La primera impresión que tenemos de Conil, visto desde la lejanía, es que nos estamos aproximando a un pueblo típicamente andaluz. Una vez metidos en el laberíntico entramado de sus callejuelas, la sensación se incrementa y nos damos cuenta de la evidente influencia árabe que se deja notar en las casas encaladas de baja altura, adornadas con hermosos patios llenos de flores.
Encontrar el verdadero origen de Conil nos obliga a retroceder un poco más en el tiempo, hasta unos 1.200 años a.C., cuando los fenicios se asentaron en estas tierras atraídos por la bondad de sus puertos y la generosidad de sus mares. Ellos fueron los propulsores de las primeras almadrabas y los que vieron en el atún rojo un importante elemento para su economía.
Tras ellos llegaron los cartagineses –que aportaron a la pesca del atún la conserva en salazón– y los romanos, integrándose Conil en la vía Hercúlea –ahora más conocida como vía Augusta– que, con sus 1.500 kilómetros de longitud, se convirtió en la calzada romana más larga e importante proyectada en Hispania, una fabulosa «autopista» que unía el puerto de Cádiz con los Pirineos.

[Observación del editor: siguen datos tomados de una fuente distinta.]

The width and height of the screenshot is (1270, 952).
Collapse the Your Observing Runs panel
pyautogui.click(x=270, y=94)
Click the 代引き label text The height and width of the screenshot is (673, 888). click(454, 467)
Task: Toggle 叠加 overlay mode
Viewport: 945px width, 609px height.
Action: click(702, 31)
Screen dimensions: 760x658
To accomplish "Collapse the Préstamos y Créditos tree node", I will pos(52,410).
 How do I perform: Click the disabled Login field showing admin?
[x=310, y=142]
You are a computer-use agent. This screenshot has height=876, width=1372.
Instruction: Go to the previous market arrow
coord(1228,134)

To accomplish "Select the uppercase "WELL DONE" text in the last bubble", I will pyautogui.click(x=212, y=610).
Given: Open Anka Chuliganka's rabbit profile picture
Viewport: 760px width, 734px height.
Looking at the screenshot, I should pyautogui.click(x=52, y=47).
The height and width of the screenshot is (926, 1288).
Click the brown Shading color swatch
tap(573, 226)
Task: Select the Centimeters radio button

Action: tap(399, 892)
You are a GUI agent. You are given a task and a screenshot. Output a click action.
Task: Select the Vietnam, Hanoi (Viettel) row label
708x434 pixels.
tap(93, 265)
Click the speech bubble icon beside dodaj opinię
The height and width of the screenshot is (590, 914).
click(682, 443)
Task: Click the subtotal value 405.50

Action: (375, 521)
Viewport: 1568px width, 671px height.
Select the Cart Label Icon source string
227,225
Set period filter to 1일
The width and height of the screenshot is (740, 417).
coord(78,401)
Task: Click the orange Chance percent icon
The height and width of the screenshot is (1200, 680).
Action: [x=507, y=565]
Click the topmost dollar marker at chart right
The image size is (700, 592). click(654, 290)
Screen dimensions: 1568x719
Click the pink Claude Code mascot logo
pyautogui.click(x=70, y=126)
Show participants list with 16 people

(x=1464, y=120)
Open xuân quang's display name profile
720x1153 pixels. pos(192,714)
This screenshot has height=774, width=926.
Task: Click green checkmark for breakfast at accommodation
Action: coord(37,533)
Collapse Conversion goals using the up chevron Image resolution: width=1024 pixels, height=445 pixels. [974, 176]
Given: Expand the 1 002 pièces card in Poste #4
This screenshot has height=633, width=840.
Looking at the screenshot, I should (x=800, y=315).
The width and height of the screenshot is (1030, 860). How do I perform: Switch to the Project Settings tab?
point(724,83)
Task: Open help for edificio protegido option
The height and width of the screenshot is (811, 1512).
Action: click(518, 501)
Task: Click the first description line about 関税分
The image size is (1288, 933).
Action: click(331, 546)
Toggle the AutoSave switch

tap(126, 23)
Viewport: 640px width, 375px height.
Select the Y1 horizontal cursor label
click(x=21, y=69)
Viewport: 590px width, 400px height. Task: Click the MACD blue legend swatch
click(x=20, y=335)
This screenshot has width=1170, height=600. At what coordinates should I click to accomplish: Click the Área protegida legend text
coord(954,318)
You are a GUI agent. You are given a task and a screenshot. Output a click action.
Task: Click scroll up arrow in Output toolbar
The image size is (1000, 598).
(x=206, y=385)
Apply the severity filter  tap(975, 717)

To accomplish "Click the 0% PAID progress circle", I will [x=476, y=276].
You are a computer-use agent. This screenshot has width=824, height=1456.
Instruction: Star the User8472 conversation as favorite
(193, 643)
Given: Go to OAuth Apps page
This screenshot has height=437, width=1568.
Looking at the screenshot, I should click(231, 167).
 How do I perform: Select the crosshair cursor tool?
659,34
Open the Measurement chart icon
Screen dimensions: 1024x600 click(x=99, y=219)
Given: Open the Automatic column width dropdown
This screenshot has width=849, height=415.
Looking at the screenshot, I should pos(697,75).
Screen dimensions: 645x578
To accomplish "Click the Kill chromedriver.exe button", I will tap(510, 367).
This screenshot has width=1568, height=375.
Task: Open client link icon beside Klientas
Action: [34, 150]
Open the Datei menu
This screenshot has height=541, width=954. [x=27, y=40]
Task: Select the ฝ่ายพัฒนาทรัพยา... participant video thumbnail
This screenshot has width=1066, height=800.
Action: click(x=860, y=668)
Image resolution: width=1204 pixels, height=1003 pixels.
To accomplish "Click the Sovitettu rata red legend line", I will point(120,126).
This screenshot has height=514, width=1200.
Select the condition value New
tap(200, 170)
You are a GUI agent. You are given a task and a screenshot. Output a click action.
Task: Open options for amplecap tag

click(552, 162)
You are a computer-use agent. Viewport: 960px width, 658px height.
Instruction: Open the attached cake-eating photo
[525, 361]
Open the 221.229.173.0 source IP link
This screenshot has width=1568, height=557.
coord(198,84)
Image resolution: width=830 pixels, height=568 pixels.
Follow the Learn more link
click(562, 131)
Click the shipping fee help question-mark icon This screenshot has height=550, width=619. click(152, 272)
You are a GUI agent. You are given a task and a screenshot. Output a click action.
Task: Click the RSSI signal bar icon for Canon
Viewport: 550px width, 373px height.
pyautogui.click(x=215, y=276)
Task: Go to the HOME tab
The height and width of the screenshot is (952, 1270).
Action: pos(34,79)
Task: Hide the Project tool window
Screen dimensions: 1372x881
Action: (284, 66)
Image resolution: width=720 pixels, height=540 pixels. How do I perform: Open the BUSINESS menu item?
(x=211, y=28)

Sin duda alguna la producción del garum fue uno de los responsables de esta integración: esta misteriosa salsa –de la que poco sabemos y que posiblemente fuera elaborada con vísceras de pescado fermentadas– era muy apreciada en la capital imperial, llegando incluso a considerarse como alimento afrodisíaco.
A pocos kilómetros de Conil, en las ruinas de Baelo Claudia, todavía se pueden contemplar los restos de las instalaciones para la fabricación de esta salsa reservada en exclusiva para el consumo entre la alta sociedad romana. Tras la caída del Imperio romano, la ciudad fue saqueada por visigodos, bizantinos y vándalos hasta la llegada de los musulmanes a principios del siglo VIII, no siendo reconquistada por los cristianos hasta el año 1.265, momento en el que recibe el apellido «de la Frontera», en clara referencia a la separación con los territorios pertenecientes al reino de Granada. Alonso Pérez de Guzmán (el famoso Guzmán «el bueno») se encargaría de fortificar la ciudad contra posibles invasiones, dotándola de muralla y de su famosa torre, convertida en nuestros días en el símbolo de Conil y el edificio más conocido del casco antiguo, declarado Conjunto Histórico Artístico en 1983.
Por fortuna, en la actualidad Conil ya no tiene invasores, pero sí una impresionante legión de fieles visitantes dispuestos a disfrutar de sus 14 kilómetros de playas de arena fina, de su clima benigno durante todo el año, de las impresionantes puestas de sol y de su afamada gastronomía con esmerados platos basados en arroces mezclados con frutos del mar o el simple, pero siempre delicioso, «pescaíto» frito.
Entre las playas de Conil, las más conocidas y visitadas son la de Fontanilla y la de Roche, ambas ubicadas en la zona urbana y destinadas al turismo familiar fácil, lleno de comodidades y servicios. A los más andarines y atrevidos les aguarda la sorpresa de las calas de Roche –también conocidas como calas de Poniente– situadas a continuación del puerto pesquero, en las que el nudismo es práctica común entre los bañistas.